【12/18番外編更新】あまやかしても、いいですか?【完】

渡総務部長から渡されていた仕事のすべてを取り上げられたら、私に残っているタスクはほとんど橘専務の補佐業務になる。

そもそも自分のことは自分ですることを徹底している橘専務からは、そこまで多くの仕事が回ってくることはない。

青木先輩にも仕事は多いけれど、橘専務の来客が長引く時以外はそこまで残業の多くない部署だと聞いていたことを思い出してしまった。


どうやら私の仕事の能力は、そこまでのろまでもないらしい。

橘専務にばっさりと言われたからか、気を張っていた肩の力がふっと抜けたような感覚だ。

いつも流れるように行っていた作業を丁寧にこなして、それでもすこし時間に余裕が出てしまった。

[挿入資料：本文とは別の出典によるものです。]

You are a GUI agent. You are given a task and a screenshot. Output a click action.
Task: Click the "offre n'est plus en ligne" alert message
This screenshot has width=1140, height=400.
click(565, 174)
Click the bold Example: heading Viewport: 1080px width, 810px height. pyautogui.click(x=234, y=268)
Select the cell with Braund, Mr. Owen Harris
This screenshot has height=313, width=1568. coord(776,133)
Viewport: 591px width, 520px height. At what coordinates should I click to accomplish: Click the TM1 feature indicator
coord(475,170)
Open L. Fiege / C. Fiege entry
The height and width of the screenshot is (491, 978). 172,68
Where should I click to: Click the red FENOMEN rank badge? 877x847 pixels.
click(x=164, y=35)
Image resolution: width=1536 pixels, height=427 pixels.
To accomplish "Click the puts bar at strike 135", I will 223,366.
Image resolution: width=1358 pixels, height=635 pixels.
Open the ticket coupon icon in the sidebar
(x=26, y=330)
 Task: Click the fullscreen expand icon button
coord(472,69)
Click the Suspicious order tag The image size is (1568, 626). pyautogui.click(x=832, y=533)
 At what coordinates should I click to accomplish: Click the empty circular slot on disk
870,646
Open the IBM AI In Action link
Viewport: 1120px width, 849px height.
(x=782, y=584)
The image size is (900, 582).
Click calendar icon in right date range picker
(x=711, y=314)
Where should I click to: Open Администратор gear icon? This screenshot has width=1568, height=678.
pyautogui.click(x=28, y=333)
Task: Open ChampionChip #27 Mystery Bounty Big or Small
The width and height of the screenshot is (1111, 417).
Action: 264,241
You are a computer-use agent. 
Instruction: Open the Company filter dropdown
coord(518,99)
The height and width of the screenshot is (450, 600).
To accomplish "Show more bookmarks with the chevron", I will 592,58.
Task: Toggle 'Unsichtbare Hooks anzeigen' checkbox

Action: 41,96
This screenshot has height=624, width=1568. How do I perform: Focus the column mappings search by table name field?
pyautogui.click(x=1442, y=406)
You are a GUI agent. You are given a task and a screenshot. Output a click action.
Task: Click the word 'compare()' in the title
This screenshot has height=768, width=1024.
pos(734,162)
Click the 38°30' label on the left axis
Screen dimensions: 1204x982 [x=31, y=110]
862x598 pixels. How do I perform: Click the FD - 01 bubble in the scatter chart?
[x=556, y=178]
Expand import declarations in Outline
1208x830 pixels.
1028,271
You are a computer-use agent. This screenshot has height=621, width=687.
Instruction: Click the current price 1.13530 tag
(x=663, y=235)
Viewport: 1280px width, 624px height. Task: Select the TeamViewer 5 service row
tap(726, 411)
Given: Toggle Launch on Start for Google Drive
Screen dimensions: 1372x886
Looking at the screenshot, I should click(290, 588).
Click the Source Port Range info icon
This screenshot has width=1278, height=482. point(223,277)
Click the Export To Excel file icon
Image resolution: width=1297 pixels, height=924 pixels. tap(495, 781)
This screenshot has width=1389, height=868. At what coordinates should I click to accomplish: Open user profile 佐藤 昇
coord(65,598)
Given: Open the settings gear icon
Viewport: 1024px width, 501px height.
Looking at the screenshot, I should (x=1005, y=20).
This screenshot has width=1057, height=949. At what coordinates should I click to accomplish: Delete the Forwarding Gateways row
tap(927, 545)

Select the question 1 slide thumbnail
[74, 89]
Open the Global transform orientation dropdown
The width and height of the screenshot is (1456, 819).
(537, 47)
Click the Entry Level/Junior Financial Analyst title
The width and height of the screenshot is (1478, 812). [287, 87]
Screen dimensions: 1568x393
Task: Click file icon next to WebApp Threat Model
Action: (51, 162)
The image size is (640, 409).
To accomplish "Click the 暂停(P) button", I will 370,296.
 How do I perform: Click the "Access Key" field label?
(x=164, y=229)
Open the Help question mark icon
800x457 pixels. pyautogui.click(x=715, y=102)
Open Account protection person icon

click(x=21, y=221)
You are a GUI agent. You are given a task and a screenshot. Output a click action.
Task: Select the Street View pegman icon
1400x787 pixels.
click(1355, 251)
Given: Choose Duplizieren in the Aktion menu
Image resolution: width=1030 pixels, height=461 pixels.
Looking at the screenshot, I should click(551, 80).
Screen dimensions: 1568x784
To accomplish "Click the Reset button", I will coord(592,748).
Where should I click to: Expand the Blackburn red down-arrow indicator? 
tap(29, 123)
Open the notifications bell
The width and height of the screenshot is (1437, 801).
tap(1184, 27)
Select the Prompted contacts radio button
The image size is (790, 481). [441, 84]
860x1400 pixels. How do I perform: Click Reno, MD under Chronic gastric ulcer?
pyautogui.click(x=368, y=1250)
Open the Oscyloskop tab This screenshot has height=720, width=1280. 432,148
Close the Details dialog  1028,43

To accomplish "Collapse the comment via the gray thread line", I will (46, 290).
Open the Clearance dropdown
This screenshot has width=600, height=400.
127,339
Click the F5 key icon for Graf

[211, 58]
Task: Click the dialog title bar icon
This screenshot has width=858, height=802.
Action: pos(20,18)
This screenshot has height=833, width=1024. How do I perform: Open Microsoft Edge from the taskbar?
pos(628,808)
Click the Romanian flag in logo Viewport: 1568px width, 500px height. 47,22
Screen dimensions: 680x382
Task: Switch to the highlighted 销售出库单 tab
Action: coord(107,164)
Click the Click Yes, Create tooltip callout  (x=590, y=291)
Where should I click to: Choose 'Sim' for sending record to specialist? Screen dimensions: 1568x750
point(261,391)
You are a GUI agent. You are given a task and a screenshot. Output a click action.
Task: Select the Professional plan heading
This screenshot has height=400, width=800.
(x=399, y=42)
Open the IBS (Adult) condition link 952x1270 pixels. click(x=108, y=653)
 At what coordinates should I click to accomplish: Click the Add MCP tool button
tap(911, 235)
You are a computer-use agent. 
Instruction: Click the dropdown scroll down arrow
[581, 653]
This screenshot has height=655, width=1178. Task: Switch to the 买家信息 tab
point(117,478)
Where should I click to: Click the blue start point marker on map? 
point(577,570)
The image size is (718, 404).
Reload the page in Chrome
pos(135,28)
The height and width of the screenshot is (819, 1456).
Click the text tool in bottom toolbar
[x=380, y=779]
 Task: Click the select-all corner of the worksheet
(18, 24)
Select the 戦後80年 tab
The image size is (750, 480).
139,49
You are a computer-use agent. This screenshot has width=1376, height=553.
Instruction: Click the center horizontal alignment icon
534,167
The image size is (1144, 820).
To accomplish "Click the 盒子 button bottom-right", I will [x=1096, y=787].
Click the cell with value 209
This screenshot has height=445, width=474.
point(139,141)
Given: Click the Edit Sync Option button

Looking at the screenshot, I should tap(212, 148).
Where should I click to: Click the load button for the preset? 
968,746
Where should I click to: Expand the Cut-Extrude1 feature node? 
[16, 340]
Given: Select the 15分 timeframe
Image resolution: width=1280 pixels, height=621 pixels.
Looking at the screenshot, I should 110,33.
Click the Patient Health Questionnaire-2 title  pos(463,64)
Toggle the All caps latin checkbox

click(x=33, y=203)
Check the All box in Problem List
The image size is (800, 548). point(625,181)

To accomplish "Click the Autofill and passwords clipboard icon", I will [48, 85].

橘専務からはほとんど必要がないと言われているお茶出しでもしようかと思いついて、給湯室へと足を向けた。

ただ、会うための口実を作っているような気がする。

自分がひどく悪い人間のような気がしてしまうから、それ以上考え込むことをやめた。


コーヒーはブラック。

あんなにもあまい人なのに、自分自身ではあまいものはそんなに好んでいないと言っていた。

家で仕入れた情報を職場に生かしてしまっていると気づいたときには、すでに専務の役員室をノックしてしまっていた。